The high sensitivity of DP OAEs in early identification of subtle inner ear dysfunction has also been emphasized in 2 reports on aminoglycoside used to treat patients with CF.21,22 However, the outcome measures used were quite different. In a study by Katbamna et al,22 a significant suppression of DP OAEs was found in 13 tobramycin-treated children compared with children with CF not treated with drugs and healthy children of similar age, suggesting that enhanced contralateral suppression may be the first sign of developing ototoxicity. In the Mulheran and Degg study,21 a significant elevation of the stimulus level required to generate a 2f1−f2 DP OAE of 10 dB SPL or lower at 4000 Hz was found in 15 gentamicin-treated children with CF compared with normal children, suggesting that this elevation may represent one of the earliest changes in outer hair cell function caused by gentamicin.

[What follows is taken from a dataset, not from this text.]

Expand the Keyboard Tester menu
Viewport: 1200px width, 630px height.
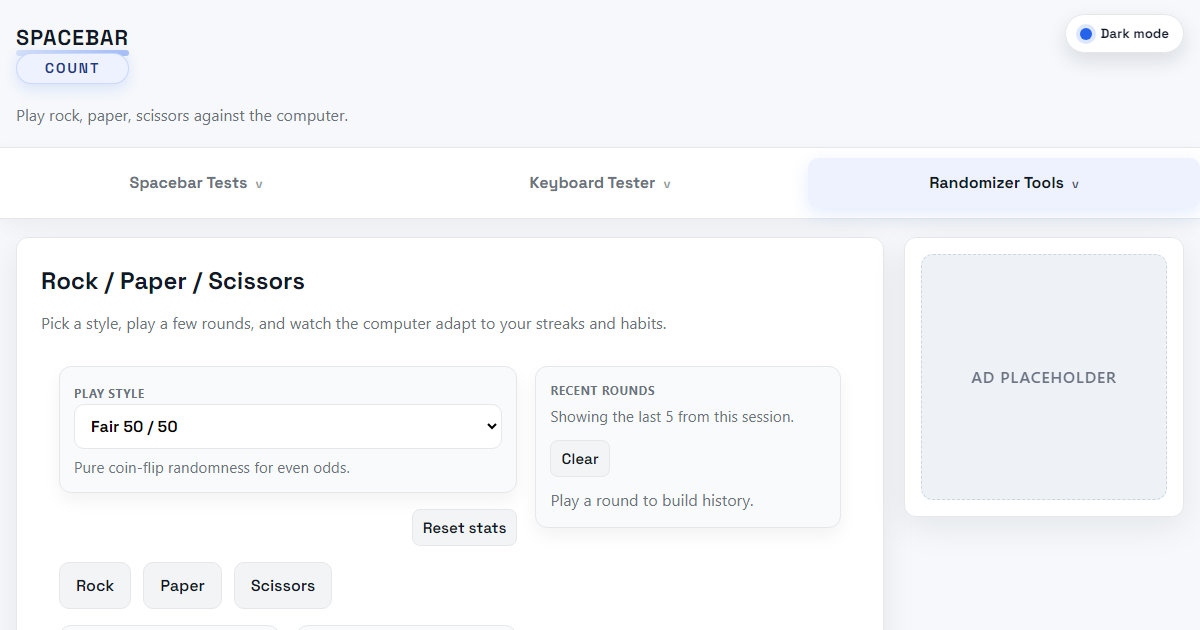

To our knowledge, this is the first study investigating the sensitivity of both TE and DP OAEs in the early detection of gentamicin-induced cochleotoxicity in children with CF. Tests for DP OAEs seemed to be more frequency sensitive than those for TE OAEs for determining minor cochlear dysfunction. This difference may arise from different generating mechanisms within the cochlea and/or different propagation mechanisms from the inner to external ear. For monitoring purposes, DP OAEs would also seem preferable to TE OAEs because they are known to have a more extensive range regarding hearing loss and can be measured over a broader frequency range with more sensitive frequency-specific responses.5
Our findings suggest that evoked OAEs are a sensitive and a reliable indicator of subtle inner ear dysfunction. Their recording is easy for both technician and patient, does not require a sound-treated environment, and can be easily performed at the bedside with portable equipment. We believe that OAEs measurement should be routinely used in monitoring to prevent permanent damage, not only in the clinical evaluation of auditory function, but also for regular monitoring of cochlear function in the presence of potentially toxic factors such as aminoglycosides.
Accepted for publication September 5, 2001.